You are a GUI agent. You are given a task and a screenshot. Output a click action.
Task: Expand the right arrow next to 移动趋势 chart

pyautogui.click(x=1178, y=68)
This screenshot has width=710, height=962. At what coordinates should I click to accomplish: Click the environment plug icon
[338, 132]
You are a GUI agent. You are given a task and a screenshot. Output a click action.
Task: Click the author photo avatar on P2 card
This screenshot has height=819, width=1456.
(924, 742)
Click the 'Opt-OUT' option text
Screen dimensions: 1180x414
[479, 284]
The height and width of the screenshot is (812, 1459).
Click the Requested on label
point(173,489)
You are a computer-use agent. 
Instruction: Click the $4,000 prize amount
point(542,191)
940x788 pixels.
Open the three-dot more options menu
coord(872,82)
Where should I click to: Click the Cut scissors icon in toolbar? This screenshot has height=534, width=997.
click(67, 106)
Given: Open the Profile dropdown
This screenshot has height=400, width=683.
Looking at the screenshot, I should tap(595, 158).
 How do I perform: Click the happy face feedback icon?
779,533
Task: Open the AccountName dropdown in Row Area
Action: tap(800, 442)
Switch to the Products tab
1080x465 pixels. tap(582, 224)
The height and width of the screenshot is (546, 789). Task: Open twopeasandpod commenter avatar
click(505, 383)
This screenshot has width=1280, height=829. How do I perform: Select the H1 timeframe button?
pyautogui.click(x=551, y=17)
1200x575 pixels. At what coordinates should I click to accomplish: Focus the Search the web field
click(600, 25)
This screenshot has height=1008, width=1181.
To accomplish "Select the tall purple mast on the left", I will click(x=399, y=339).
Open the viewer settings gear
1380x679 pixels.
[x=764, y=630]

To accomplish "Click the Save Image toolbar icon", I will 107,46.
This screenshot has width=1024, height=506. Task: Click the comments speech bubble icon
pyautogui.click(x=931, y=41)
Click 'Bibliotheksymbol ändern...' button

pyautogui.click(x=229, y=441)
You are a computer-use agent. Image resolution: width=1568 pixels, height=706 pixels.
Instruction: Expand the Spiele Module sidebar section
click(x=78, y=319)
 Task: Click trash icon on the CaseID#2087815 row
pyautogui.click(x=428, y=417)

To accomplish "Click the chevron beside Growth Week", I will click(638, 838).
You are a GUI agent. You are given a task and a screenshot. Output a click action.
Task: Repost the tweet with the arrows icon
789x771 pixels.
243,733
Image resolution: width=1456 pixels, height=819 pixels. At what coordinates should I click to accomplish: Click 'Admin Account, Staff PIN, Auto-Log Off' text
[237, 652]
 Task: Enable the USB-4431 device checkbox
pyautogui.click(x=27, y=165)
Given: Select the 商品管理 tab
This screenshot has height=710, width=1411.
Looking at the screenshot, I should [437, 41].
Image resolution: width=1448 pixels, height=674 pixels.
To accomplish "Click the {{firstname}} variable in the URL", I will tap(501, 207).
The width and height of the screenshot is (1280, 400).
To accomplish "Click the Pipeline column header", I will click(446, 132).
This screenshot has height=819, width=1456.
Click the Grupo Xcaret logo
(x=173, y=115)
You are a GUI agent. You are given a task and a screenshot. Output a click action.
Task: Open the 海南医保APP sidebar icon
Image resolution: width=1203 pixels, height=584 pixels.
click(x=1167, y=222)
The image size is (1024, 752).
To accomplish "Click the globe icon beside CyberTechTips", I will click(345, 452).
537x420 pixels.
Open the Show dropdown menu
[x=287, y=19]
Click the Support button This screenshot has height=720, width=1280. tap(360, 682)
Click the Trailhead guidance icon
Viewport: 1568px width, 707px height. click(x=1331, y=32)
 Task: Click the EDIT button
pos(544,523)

- Assigned task: Please find each line in the records above that holds the word "computer", and copy it.

- Solution below:
You are a computer-use agent. 
You are a computer-use agent. Image resolution: width=1568 pixels, height=706 pixels.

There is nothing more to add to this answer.